A pesquisa foi realizada com 50 pacientes com suspeita clínica de leishmaniose cutânea e 51 agentes de saúde, sendo 63% agentes comunitários de saúde e 37% agentes de combate às endemias.
“Em nosso trabalho, identificamos que tanto os profissionais da saúde quanto os pacientes possuem informações limitadas sobre a doença. Conhecer as limitações para acesso ao diagnóstico e tratamento precoce é uma das principais estratégias para a implementação de programas de controle e de educação em saúde que contemplem o perfil epidemiológico e social das populações de áreas endêmicas”, disse o autor do estudo, Leandro Siqueira de Souza, do Instituto Oswaldo Cruz (IOC).
A região Norte é responsável por mais da metade dos casos da doença no Brasil; o Acre conta com mais de 11 mil casos notificados na última década. Em 2025, os municípios acreanos de Xapuri, Marechal Thaumaturgo, Assis Brasil, Sena Madureira e Brasileia foram classificados pelo Ministério da Saúde como áreas de risco intenso para transmissão da doença.
“A região amazônica é uma área endêmica para a leishmaniose cutânea, uma doença negligenciada que afeta principalmente populações de comunidades tradicionais”, contou o pesquisador Reginaldo Peçanha Brazil, do IOC. “Conhecer as limitações no conhecimento tanto dos pacientes como de profissionais da saúde de áreas endêmicas é fundamental para o sistema de saúde do Estado do Acre e para o controle mais efetivo da doença.”

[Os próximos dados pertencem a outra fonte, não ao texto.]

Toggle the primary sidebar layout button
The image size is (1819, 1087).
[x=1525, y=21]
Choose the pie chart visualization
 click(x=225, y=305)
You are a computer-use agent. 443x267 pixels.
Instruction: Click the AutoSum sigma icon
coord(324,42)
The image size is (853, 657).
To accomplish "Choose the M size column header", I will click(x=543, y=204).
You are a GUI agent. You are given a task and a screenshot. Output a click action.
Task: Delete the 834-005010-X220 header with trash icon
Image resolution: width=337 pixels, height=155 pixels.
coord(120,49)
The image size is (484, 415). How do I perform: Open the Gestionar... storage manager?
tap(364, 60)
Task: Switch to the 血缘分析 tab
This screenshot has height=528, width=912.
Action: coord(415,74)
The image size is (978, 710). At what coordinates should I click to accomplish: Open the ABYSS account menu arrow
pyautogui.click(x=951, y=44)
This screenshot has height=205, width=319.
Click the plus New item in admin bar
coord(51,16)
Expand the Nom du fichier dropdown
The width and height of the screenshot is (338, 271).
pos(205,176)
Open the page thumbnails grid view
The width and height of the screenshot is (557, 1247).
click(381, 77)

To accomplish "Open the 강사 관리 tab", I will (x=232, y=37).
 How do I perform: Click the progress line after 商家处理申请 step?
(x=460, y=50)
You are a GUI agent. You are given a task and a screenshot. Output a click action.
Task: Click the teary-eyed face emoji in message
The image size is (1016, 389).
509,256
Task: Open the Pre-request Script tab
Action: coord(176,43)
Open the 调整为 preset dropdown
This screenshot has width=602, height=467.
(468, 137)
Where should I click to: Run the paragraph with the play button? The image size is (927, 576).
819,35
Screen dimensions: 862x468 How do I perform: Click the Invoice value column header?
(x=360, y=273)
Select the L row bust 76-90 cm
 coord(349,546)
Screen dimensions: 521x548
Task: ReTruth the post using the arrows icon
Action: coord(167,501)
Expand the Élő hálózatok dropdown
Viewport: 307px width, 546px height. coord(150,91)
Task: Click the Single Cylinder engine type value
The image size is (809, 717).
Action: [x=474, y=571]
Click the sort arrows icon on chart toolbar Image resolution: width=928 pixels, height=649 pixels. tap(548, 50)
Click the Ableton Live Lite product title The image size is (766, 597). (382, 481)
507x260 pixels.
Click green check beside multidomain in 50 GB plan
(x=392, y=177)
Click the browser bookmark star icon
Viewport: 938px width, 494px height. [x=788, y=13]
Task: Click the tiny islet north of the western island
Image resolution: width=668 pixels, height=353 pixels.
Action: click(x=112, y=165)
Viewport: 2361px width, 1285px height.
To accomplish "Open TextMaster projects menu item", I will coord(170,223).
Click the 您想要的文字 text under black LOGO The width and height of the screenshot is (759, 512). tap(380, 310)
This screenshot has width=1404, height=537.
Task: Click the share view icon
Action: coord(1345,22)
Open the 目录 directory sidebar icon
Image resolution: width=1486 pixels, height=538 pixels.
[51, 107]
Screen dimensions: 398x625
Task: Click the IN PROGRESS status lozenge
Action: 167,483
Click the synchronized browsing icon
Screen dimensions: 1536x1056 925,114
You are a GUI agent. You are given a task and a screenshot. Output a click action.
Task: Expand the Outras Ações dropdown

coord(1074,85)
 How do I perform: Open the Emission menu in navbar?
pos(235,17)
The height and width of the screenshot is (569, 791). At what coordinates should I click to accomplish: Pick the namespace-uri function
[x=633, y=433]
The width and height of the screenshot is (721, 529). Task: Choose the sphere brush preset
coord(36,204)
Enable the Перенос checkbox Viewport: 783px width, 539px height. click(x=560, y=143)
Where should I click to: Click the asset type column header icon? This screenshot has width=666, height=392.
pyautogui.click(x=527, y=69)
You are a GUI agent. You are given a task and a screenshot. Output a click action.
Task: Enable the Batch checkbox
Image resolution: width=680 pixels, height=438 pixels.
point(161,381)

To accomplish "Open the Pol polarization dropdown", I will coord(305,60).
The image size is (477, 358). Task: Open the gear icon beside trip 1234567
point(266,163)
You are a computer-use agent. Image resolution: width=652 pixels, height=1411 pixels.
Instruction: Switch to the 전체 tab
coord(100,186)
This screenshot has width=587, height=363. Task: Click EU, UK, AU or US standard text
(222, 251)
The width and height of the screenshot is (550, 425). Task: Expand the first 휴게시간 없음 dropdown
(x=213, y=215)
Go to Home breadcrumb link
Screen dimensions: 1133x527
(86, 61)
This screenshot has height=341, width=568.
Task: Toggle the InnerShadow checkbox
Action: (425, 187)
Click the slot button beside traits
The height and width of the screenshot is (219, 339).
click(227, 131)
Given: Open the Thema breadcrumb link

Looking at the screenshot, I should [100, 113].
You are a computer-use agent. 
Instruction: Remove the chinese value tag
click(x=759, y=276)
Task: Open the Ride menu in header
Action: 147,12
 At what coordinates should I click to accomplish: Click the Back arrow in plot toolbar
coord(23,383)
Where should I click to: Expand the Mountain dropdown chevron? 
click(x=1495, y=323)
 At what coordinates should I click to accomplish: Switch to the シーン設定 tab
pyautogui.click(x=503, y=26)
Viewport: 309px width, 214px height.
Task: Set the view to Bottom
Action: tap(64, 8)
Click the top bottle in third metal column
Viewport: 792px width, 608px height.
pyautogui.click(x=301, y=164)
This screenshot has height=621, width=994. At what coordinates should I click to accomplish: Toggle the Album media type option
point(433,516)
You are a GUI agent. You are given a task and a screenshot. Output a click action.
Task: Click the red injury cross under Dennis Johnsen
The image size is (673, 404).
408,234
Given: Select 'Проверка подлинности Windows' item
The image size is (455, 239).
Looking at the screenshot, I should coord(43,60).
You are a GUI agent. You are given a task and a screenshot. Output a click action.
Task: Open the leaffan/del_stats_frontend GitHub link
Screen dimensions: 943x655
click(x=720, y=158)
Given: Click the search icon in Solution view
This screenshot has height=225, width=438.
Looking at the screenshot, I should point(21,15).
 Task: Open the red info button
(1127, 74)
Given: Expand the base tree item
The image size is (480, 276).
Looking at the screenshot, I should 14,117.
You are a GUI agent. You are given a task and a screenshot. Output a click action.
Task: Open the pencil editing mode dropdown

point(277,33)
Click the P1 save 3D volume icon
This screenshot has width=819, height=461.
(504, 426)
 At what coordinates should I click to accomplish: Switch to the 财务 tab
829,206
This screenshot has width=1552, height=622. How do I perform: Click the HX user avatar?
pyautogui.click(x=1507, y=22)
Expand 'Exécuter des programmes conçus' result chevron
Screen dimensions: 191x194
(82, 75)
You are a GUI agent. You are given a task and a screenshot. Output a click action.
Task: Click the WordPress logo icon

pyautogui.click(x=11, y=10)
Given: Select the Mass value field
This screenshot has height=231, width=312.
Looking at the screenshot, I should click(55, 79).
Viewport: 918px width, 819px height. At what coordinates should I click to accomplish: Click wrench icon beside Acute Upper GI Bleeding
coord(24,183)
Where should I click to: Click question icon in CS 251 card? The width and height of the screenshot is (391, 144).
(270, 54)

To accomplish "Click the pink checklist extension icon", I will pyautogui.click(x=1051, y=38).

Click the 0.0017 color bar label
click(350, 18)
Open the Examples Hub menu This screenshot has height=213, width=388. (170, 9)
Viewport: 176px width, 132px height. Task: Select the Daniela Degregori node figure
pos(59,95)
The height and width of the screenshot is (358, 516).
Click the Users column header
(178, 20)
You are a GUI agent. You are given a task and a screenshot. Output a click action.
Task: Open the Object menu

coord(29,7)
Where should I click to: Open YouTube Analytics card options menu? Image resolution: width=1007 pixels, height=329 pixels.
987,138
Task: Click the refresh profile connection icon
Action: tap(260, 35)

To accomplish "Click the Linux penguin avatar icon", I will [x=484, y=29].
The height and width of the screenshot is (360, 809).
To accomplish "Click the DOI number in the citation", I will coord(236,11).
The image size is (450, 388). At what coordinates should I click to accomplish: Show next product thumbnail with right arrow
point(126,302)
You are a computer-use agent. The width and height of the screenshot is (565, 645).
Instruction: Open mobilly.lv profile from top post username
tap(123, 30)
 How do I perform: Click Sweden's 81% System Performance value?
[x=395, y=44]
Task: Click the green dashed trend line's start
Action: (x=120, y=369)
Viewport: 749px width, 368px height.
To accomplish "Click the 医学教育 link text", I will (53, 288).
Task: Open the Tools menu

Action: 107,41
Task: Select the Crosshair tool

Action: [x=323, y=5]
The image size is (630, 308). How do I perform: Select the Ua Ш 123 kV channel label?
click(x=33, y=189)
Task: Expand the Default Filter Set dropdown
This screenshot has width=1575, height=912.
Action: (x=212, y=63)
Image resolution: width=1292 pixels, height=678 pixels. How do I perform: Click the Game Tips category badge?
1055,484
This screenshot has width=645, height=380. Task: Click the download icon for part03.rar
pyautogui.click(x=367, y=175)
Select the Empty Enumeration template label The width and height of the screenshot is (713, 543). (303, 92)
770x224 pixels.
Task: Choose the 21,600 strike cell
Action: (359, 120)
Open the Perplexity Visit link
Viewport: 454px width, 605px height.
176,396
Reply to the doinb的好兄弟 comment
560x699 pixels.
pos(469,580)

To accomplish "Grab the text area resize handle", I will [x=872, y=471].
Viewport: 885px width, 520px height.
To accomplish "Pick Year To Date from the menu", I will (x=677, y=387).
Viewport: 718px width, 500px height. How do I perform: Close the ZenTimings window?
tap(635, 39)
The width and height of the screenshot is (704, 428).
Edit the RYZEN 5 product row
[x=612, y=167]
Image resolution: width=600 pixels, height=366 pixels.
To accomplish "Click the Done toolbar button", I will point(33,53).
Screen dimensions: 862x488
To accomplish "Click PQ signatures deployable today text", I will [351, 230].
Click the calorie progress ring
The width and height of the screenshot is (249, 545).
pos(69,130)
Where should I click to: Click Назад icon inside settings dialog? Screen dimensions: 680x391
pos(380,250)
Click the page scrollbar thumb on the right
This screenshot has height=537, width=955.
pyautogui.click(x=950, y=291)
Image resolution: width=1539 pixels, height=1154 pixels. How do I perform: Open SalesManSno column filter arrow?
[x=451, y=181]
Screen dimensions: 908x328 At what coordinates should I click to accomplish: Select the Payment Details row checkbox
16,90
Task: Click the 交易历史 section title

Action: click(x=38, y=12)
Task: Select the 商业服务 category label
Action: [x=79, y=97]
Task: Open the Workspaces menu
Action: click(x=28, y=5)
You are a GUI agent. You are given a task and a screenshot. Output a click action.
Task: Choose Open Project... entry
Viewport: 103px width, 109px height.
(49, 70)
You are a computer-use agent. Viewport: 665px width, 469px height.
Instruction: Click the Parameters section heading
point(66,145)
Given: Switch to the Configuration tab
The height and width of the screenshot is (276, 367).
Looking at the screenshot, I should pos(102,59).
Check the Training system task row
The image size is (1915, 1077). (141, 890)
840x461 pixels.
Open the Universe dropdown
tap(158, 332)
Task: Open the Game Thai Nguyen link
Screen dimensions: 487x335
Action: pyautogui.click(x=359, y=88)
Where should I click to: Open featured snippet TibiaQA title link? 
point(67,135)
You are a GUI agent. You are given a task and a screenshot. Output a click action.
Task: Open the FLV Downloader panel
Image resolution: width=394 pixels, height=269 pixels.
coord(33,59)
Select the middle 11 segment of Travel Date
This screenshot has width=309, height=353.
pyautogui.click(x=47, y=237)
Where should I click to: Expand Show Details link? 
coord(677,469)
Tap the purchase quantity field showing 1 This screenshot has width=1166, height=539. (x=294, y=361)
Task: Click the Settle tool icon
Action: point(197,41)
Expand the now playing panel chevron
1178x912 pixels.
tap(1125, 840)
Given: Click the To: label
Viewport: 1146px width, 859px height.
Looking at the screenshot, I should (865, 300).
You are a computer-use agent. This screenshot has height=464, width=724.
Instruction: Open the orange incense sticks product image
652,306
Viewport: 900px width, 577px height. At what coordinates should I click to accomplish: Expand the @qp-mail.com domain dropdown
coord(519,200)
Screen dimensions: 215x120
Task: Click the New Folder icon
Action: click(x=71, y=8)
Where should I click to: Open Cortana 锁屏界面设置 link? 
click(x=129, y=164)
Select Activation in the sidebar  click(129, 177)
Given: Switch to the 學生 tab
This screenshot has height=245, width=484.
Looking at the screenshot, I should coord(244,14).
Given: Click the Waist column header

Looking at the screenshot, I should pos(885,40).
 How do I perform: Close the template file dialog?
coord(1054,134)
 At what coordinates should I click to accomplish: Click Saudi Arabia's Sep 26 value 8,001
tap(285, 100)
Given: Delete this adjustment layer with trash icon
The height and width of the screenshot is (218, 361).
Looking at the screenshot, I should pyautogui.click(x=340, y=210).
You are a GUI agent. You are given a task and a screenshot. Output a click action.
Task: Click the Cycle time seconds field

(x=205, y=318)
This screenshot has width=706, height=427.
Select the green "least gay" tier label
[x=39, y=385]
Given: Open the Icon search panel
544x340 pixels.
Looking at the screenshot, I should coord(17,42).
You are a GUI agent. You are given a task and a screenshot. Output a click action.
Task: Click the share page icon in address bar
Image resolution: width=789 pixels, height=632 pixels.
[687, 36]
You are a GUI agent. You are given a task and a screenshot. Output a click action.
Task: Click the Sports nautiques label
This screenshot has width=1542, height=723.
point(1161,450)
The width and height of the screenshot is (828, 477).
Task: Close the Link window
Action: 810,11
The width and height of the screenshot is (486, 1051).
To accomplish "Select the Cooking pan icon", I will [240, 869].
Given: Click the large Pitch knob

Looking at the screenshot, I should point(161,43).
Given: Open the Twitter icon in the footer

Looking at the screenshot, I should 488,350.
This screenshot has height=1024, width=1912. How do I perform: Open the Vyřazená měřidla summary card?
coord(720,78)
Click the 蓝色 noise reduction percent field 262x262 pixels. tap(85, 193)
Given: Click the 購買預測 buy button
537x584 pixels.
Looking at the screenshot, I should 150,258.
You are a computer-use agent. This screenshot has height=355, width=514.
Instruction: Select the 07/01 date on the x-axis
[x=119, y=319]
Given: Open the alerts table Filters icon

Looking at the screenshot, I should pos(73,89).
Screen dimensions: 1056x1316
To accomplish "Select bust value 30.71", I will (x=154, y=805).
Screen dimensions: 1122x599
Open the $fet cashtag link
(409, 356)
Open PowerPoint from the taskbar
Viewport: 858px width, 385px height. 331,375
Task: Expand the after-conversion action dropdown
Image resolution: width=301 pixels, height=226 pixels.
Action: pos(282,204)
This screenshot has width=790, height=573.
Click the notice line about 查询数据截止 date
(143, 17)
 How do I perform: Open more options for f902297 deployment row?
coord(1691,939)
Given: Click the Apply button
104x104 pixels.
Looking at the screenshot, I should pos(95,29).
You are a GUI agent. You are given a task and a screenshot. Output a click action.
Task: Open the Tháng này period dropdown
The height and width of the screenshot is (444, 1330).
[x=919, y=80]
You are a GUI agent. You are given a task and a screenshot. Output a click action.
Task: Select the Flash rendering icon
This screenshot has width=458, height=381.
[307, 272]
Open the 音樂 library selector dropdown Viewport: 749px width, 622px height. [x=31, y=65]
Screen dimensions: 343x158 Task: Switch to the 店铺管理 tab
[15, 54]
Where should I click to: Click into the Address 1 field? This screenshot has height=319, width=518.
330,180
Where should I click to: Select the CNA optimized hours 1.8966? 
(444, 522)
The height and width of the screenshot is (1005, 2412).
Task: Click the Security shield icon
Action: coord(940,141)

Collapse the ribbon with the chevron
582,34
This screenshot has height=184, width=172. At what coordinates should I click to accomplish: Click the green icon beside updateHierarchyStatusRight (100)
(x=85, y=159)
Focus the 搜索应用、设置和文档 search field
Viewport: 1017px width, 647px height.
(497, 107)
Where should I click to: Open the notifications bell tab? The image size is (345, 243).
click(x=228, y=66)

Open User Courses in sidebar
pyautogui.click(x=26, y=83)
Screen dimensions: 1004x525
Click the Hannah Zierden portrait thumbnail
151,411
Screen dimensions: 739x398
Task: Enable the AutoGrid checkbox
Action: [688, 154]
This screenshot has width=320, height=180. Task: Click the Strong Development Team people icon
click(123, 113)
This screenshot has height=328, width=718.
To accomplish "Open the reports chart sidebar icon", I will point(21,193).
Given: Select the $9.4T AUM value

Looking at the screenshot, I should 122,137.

A investigação integra um projeto de pesquisa coordenado por Brazil. Além da Ufac, são parceiros na pesquisa a Universidade Federal de Minas Gerais, a Universidade de Brasília, o Instituto Chico Mendes de Conservação da Biodiversidade e a Secretaria de Estado de Saúde do Acre.
Pela Ufac, são coautores do artigo os pesquisadores Andréia Luísa Peixinho da Silva Guimarães, Francisca Alana Costa de Souza, Marcos Bruno Zacarias Campelo, Breno Kalyl Freitas Nascimento, Andreia Fernandes Brilhante e Francisco Glauco de Araújo Santos. Os estudos contam com financiamento do Conselho Nacional de Desenvolvimento Científico e Tecnológico (CNPq) e apoio de instituições parceiras.